Review: the personal side of Bach's B minor Mass
It's a similar sentiment when we listen to Mozart's Requiem: J.S. Bach's B minor Mass is a work that feels inexplicably autobiographical. The mass text exists well outside of the personal experiences of any composer who sets it; yet in the case of Bach, and the amount of sadness that followed him throughout his life, it's not difficult to imagine him speaking these desperate words in his own voice. Bach would consider that a great blasphemy, no doubt. A man almost as famous for his piety as for his music, it's no wonder he devoted himself and his extraordinary work to God; even if he had lived in a time and place where religiosity had been less prevalent, the untimely deaths of both of his parents, one of his wives, and ten of his children wouold amount to reason enough to seek meaning in the church.

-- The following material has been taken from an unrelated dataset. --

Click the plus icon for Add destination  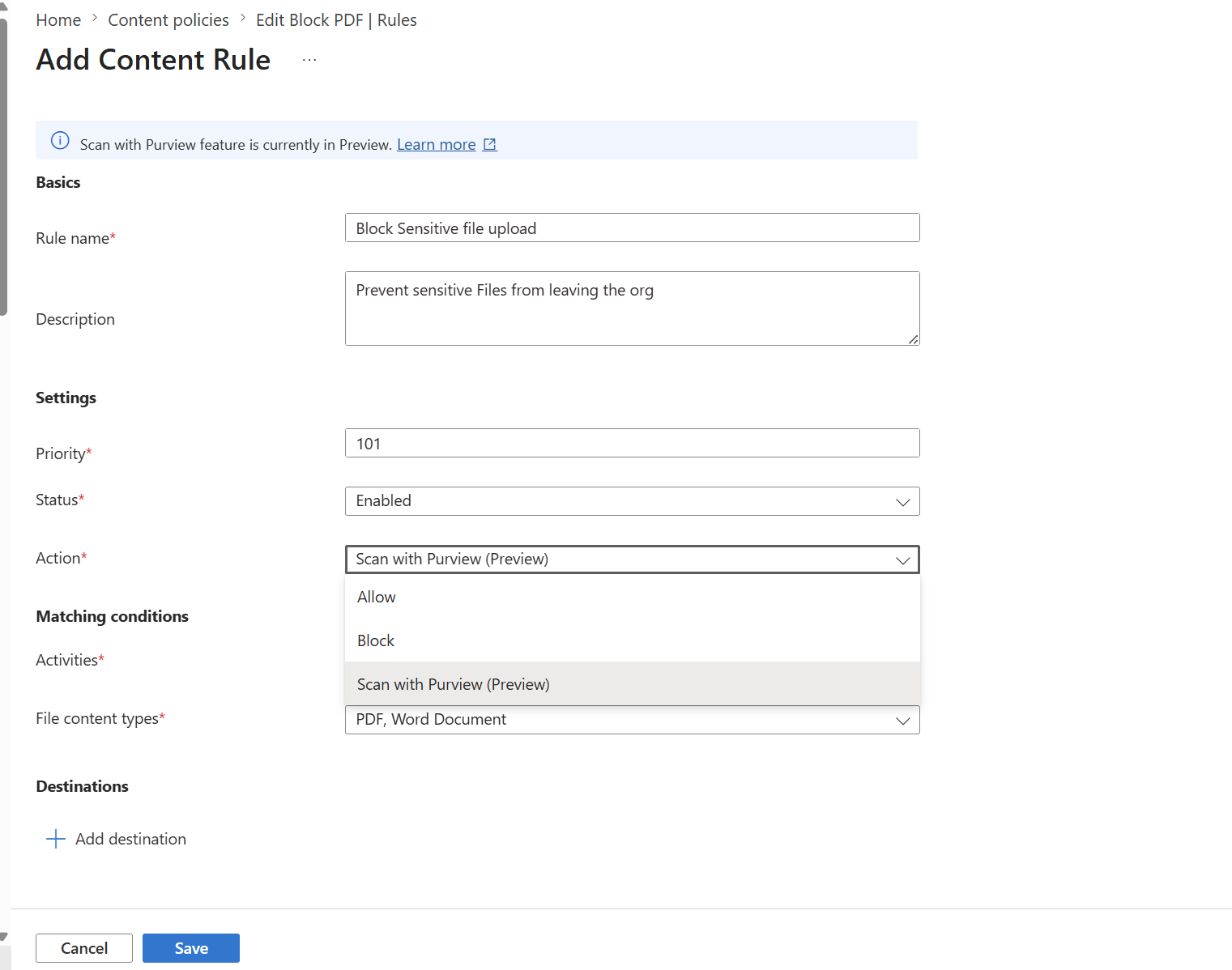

Albert Einstein said, "This is what I have to say about Bach's life's work: listen, play, love, revere - and keep your trap shut!" He was right, and he also captured the interesting duality of Bach's music. On the one hand, works like his B minor Mass are frighteningly difficult; the choral writing is unforgiving, the solo singers often find themselves cornered and oxygen-deficient, and the continuo player is charged with the harmonic mysteries in Bach's scores, some of which remain unsolved. On the other hand, Bach wrote most of his music for the weekly services at his local church; the odds are low that he would have had at his disposal the top-tier singers and orchestras, not to mention rehearsal time.
The combination of the London Mozart Players, the Lewisham Choral Society, and the Hackney Singers, led by conductor Dan Ludford-Thomas, seemed to embody this duality in their performance of Bach's B minor Mass at the Southbank Centre. The two choirs outnumbered the orchestra by what seemed like at least 3 to 1, and their numbers created a visually arresting picture that seemed to speak to the widespread message of the Mass.
The London Mozart Players rang through the wall of sound created by the combined choruses, playing with a beautifully transparent sound, like removing the back panel of a watch to see all the working parts. Sopranos Elin Manahan Thomas and Helen Meyerhoff sang with sounds that acted as lovely foils to each other, Manahan Thomas with a laser-like quality, and Meyerhoff with a rich warmth. The two perhaps should have traded parts; Manahan Thomas showed more strength in her middle register, despite her high tessitura as Soprano I, and Meyerhoff proved her sweet spot to be at the heights of Bach's Soprano II writing. Countertenor Roderick Morris sang with a shine in his sound, expressive even as he hovered high. David de Winter was a gentle, friendly-sounding tenor, taking great care with his attacks and keeping a frank, speech-like quality down low. Philip Tebb's bright baritone was honest and declamatory, cutting through the murky orchestration.
Despite a sound that craved more dynamic variation and awareness of text, the two community choirs seemed to play a role in Bach's dramatic work; the role of the masses packs a punch in this piece, as it does in other sacred favourites like the Requiems of Mozart and Verdi, or Beethoven's Missa Solemnis.
Perhaps it counts as a downside to our loving focus on opera, to have a dearth of B minor Masses in one's life; though he didn't write opera (and we're not convinced it would be great if he had), Bach writes with operatic imagination and dramatic intuition. Hearing his masterpieces makes us think of the folks in Dresden who heard the first complete performance of the B minor Mass (an event Bach himself never saw in his lifetime), or even the people of Leipzig who heard his weekly cantatas.